The witch-hunt continues.
Roy Moore, the GOP nominee running for senator in Alabama, is contending with allegations of sexual abuse made decades ago. His accusers are now middle-aged women of questionable motives for their testimony. Smelling an opportunity to thwart yet another populist kook conservative, many GOP politicians have distanced themselves from Moore and have called for his removal from the race.
All this reeks of hypocrisy and opportunism. To remark this does not necessarily equate to endorsement of Moore or his politics, but, considering the origins and timing of these accusations, he at least deserves the benefit of the doubt from fellow conservatives on this matter, if not everyone. Politicians and pundits mostly look petty and temperamental by jumping on the anti-Moore bandwagon.
However, after the New York Times’ Harvey Weinstein exposé and the growing wave of accusations against other Hollywood stars (Matt Walsh has of an updated list of names to help readers keep track), presuming the guilt of prominent men and accepting unverifiable testimony is now expected. Public life in America currently resembles Arthur Miller’s The Crucible where anyone with an axe to grind can tell a story and find immediate satisfaction.
This does not mean that all the women making claims against sexual predators are lying, nor does it mean that all men in Hollywood and Washington are chaste gentlemen. Still, people need to check their impulse to join the fray, or they will ultimately help to create a situation that punishes good people, empowers bad people, and deserts those in need.
Arthur Miller’s play illustrates this point well. The young women led by Abigail who start the witch-hunt to avoid judgment themselves along with the power-hungry adults who encourage them, mainly Putnam and Danforth, begin to rule the town, intimidating everyone around them. The white knights like Reverend Hale who support the girls in good faith see only too late that they have colluded with evil and achieved the opposite of what they intended. The good people, like the Proctors, the Coreys and the Nurses, consequently lose their property and are hanged. Meanwhile, the town of Salem is abandoned as fields go fallow and livestock and neglected children roam the empty streets.
All this works out the same way now with the hunt for male predators. Women (and men) gain their five minutes of fame by accusing a public figure of sexual misconduct, which now ranges from inappropriate jokes to violent rape, and the rival producer or politician behind the spectacle eliminates their competition. The great majority of people in Hollywood knew about Weinstein’s perversions for decades, and The New York Times had their report on file for years.

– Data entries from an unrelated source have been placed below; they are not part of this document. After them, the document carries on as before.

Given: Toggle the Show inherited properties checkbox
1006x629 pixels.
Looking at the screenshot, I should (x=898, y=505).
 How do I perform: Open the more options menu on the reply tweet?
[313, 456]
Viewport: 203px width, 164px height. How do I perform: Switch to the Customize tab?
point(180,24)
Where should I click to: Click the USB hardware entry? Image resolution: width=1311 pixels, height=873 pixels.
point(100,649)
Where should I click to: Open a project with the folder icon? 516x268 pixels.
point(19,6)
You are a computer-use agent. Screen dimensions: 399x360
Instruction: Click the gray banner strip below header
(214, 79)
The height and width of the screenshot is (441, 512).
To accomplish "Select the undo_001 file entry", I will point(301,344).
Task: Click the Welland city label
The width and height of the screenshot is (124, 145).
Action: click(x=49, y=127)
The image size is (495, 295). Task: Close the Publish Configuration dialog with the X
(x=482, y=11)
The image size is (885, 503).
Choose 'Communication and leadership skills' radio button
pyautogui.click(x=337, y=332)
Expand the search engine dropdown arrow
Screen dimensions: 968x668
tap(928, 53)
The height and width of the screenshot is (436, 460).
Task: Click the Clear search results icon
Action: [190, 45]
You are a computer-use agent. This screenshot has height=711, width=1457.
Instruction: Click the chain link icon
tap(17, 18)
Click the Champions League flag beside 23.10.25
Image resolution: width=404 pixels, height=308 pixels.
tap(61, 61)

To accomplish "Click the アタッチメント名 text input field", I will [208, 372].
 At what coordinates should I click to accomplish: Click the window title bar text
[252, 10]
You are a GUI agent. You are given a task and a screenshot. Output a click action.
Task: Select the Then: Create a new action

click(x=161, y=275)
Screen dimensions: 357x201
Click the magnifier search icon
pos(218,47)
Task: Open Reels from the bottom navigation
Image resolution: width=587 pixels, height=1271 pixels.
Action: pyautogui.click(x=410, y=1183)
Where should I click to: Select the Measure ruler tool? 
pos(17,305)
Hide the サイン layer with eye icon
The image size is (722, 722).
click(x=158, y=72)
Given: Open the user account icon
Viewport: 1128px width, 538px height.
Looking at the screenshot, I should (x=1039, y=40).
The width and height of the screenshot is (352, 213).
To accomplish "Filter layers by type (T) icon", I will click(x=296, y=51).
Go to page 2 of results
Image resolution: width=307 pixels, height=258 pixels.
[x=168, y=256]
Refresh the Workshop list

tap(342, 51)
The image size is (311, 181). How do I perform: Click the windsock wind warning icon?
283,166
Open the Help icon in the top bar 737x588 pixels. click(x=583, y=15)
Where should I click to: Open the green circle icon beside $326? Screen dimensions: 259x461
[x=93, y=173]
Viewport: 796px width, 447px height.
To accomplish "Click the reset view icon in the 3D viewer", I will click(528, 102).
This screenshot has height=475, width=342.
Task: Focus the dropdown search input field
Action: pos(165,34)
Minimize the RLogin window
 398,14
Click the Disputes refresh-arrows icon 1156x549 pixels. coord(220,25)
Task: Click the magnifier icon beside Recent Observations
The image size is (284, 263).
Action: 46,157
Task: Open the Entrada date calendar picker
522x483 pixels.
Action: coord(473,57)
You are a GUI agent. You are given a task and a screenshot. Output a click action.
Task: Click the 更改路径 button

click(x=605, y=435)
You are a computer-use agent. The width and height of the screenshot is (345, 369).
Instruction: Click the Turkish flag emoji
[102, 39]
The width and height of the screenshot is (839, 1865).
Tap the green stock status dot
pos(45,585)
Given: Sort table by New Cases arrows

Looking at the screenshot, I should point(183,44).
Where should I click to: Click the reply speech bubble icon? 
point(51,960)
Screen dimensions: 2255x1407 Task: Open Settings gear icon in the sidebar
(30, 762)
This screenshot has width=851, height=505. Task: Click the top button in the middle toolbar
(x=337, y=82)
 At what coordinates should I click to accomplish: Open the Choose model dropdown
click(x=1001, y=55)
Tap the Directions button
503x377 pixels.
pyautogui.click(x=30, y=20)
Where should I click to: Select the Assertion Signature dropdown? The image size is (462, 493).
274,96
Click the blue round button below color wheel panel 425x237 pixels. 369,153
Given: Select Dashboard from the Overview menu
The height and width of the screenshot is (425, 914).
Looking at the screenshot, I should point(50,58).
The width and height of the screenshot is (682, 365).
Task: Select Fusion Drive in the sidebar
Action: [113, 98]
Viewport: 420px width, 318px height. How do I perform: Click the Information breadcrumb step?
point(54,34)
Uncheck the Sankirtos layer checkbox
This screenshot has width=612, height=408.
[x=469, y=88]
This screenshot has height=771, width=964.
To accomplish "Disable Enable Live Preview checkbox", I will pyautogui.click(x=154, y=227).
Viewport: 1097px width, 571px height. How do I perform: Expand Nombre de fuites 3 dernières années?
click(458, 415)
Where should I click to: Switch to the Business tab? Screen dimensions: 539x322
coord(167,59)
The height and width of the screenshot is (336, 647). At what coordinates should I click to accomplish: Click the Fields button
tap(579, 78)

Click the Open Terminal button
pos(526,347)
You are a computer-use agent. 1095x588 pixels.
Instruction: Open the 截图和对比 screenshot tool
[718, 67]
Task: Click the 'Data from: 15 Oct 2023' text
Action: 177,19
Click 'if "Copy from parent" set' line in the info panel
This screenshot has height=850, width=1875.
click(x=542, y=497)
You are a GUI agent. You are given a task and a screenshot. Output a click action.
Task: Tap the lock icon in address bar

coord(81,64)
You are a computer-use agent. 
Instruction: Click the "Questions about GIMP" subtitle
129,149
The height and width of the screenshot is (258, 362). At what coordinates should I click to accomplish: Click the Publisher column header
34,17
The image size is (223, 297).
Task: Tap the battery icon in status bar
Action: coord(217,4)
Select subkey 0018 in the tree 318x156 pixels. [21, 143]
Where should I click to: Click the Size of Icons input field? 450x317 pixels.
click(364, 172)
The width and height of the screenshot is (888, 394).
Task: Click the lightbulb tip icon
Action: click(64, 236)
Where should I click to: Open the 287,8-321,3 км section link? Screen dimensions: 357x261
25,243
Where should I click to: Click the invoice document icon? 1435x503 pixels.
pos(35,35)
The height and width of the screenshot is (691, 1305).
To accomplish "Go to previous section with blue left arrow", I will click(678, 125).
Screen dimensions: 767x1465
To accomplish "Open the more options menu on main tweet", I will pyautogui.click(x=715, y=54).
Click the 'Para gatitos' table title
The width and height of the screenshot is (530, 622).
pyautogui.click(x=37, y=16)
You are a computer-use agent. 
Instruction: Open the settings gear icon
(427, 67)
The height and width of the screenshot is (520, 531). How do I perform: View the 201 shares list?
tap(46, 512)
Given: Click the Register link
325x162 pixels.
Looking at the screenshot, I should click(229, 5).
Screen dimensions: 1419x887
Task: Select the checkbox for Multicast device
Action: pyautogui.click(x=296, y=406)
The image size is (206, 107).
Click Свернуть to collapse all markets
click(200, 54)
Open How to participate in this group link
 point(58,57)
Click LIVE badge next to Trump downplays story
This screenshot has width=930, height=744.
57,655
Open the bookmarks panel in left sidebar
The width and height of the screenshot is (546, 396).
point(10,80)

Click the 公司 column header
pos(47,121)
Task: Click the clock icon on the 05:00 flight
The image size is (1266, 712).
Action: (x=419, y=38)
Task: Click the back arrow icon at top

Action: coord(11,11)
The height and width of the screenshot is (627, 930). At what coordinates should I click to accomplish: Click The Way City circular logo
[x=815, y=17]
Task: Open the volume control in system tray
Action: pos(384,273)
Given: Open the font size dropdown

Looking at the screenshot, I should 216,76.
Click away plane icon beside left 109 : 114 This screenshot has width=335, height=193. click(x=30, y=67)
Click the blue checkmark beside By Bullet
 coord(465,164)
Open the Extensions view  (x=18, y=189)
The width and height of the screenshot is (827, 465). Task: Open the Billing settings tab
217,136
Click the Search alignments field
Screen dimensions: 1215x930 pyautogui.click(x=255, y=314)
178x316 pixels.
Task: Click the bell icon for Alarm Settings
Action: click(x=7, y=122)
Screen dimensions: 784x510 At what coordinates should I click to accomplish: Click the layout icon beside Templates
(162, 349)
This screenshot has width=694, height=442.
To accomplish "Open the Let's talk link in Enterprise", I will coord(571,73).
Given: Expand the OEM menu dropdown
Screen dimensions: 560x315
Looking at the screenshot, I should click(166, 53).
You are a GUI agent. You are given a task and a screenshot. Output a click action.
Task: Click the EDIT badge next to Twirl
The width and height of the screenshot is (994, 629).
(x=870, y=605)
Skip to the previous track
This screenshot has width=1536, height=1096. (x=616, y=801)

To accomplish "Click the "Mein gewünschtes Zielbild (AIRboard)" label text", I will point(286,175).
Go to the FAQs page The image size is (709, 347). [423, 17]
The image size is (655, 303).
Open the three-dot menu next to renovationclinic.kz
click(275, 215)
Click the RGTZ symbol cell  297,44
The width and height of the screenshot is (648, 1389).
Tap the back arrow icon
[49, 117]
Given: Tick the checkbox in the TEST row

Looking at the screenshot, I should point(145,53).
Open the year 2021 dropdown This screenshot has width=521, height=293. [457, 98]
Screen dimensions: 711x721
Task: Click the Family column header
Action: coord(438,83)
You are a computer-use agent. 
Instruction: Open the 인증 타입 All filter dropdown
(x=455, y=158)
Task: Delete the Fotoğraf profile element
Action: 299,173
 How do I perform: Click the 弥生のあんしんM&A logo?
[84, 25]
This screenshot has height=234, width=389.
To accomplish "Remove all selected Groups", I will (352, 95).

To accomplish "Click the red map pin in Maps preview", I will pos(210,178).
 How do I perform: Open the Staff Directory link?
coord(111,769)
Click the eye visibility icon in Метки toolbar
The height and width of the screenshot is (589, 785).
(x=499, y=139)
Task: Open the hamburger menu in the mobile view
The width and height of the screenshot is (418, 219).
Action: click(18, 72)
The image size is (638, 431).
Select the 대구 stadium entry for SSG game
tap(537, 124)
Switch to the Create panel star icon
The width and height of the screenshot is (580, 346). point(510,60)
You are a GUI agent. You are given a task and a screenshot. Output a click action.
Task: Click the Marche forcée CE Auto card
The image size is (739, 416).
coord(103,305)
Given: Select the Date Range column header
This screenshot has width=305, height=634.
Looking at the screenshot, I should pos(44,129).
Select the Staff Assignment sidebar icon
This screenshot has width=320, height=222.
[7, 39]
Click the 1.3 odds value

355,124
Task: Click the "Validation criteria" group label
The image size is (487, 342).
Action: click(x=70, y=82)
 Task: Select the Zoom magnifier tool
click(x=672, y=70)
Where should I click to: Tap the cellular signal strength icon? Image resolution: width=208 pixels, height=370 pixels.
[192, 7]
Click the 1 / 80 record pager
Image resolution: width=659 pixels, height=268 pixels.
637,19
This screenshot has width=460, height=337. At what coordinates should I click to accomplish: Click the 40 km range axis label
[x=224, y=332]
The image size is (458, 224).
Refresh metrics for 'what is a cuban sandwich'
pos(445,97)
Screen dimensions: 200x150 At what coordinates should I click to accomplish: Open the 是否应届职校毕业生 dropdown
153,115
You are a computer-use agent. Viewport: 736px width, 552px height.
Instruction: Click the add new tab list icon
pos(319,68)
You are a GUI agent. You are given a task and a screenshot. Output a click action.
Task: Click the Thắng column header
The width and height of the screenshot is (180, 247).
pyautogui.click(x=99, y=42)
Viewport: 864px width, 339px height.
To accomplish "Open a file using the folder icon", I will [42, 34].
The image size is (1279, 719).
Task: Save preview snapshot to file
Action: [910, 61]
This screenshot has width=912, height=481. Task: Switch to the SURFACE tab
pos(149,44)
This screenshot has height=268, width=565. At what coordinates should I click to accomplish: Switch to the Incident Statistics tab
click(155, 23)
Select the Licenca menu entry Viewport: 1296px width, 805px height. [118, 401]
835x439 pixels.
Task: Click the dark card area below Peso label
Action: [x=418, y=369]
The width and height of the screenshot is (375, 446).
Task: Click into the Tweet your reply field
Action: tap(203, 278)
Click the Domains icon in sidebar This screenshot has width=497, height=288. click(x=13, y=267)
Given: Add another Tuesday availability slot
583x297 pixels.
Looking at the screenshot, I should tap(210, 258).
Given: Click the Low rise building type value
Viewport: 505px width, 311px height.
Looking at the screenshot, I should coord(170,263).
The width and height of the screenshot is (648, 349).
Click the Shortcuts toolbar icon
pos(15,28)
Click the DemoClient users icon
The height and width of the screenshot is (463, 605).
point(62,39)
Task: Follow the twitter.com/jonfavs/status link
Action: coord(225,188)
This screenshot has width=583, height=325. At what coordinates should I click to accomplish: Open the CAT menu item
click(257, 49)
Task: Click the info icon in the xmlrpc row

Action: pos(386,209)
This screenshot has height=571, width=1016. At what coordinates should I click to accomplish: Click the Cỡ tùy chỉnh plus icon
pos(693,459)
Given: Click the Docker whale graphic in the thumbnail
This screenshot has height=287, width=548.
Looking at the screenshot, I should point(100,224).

Did the paper or these people really feel a pang of conscience all of a sudden, or was the time and conditions ideal for such a campaign?
Those accused may not have the same luster of innocence or enjoy the same sympathies as John Proctor or Giles Corey, but they are not exactly the conventional male predators one normally thinks about. In most cases, they have not committed proven crimes that would earn them time in jail; rather, they have odd fetishes that disgust most people. One may criticize Louis CK’s nastiness, but it does not seem fair to put his penchant for pleasuring himself in front of women in the same category as Roman Polanski’s crime of drugging and raping a minor. The more these claims of predation are validated, the less defined predation becomes. As CK’s official response indicates, all that is now required to qualify as sexual assault is one person (usually a man) having some kind of power over another (usually a woman) and making any kind of suggestion relating to sex.
Most people watching seem to enjoy these stories for now. Many women can include the hash tag “metoo” for easy sympathy and men can virtue signal their white knight chivalry and join in condemning their fellow man (#Iwill). Little do they realize—though maybe some do—that they make things worse for themselves and others. Women who suffer serious injuries that require justice will now be grouped with the promiscuous pretenders who wanted attention. Like the boy who cried wolf, a woman crying rape will have little to no credibility, and thus become more vulnerable to predators. As women deal with this, all men will have to cope with the predator label that makes them guilty until proven otherwise, somewhat like the Catholic clergy during and long after the priest abuse scandals.
Moreover, both men and women interested in romantic relationships will now have the misfortune of navigating through a minefield of possible crimes. Far from having the understanding disposition of orthodox Christianity, secularism, as GK Chesterton noted, is much less forgiving and tolerant of moral transgressions. Denunciation from this angle all but guarantees more gender hostility, more sexual deviancy (due to an increased removal of healthy outlets of affection), and even more loneliness.
Instead of ceding ground to the opportunists, Christians of all stripes need to work on restoring sanity in this renewed interest in sexual propriety. They should recognize and resist gossip and the court of public opinion while allowing the police and legal courts administer justice. Contrary to popular opinion, this was the very reason the Church initiated the inquisition during the Middle Ages and Renaissance; left unchecked, the mob would target unpopular minorities and have witch hunts just like the media is doing today.
More importantly, they should model forgiveness by hating the sin and loving the sinner. These sex scandals happen because people completely misunderstand love and thus never give or receive it. For them, love is pleasure, power, or a token of value; it is never selfless or life-giving. They need to learn that there is a better way. Christians have an opportunity to show this better way and allow grace to work in this fallen world, or take the cowardly route and cast stones with everyone else.